Lord_Profane

Chapter 163: Descent into the scar

Chapter 163: Descent into the scar

Throughout the night, Clayton barely had a wink of sleep as he thought about everything that had happened since he was sucked back into Echoterra.

On one hand, he prayed that the Trial take him back to the location where his first Trial took place.

It was harrowing and incredibly difficult back then, he almost died countless times even, but Clayton had knowledge of that region, and that was what mattered.

In Echoterra, he knew that knowledge was power.

Another thing was the nature of the challenge. Back then, the Trial objective was for him to grow his domain territory to 100 square meters.

Then, it was difficult but it was straightforward enough.

Now? Clayton didn’t know how to put it; compared to Trial I, Trial III was more mysterious, carrying ethereal themes that he was struggling to understand.

The only bright hope so far was the fact that his team was complete. With them around, he didn’t panic, he still had hope that they had what it took to take on any challenge that the Trial threw at them.

Dawn came gray, muffled, and wrong.

The scar on the Earth, or Echoterra considering where they was did not allow sunlight to fall cleanly.

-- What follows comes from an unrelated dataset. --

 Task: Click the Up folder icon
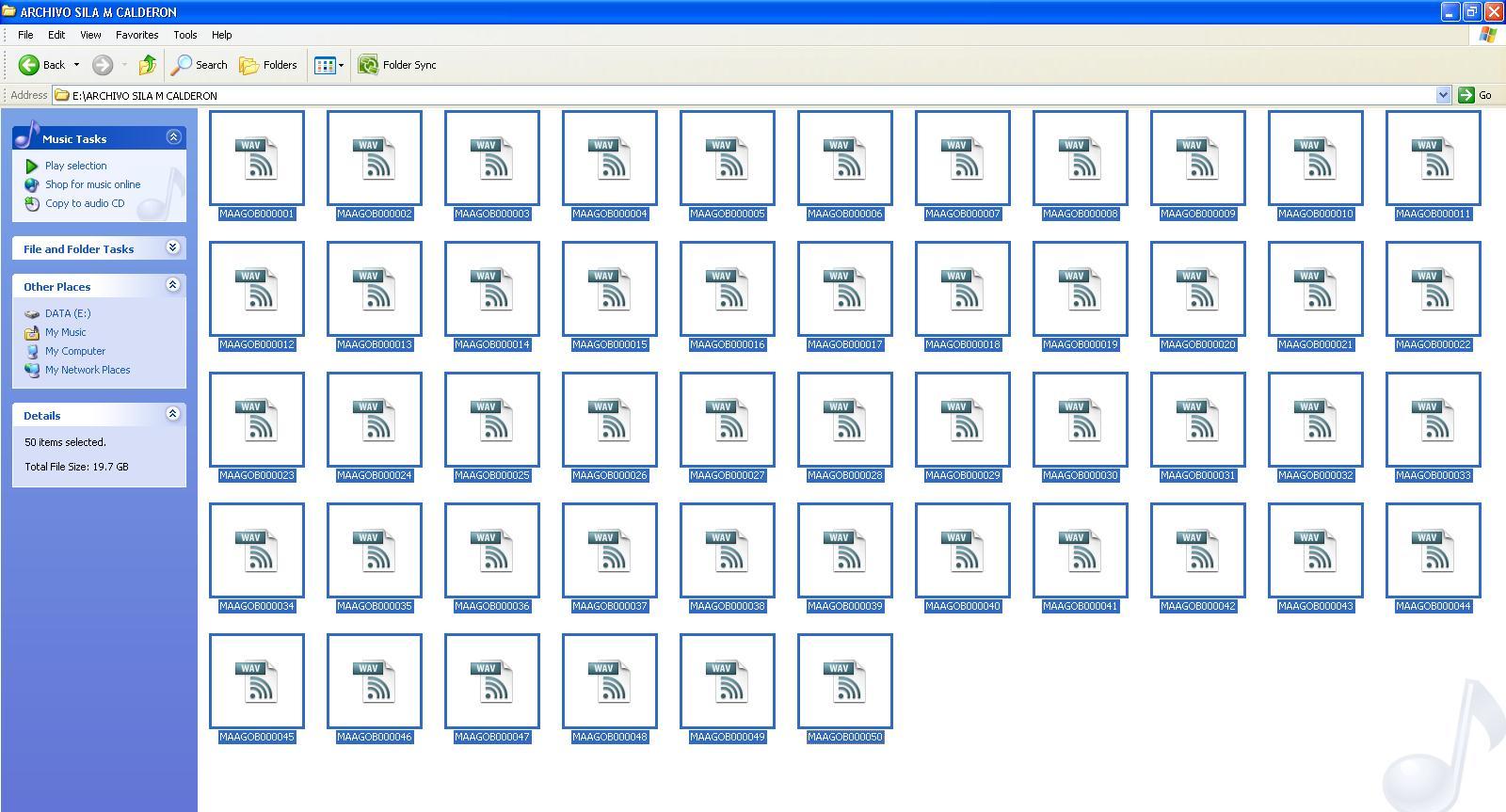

The sun rays bent at odd angles, warped by the pulse rising from the pit.

What should have been golden morning was instead washed in pale green, as if the world itself had bled into the sky.

Clayton stood at the rim.

His companions gathered around him in silence. They all remembered the whispers from the night before, the echoes that clawed at their dreams. None of them had slept well, but none of them showed hesitation either.

He looked at them one by one... Torren, jaw set, Pyreaxe resting across his shoulders. He was ready. Veyra was quiet, but her bow was already strung.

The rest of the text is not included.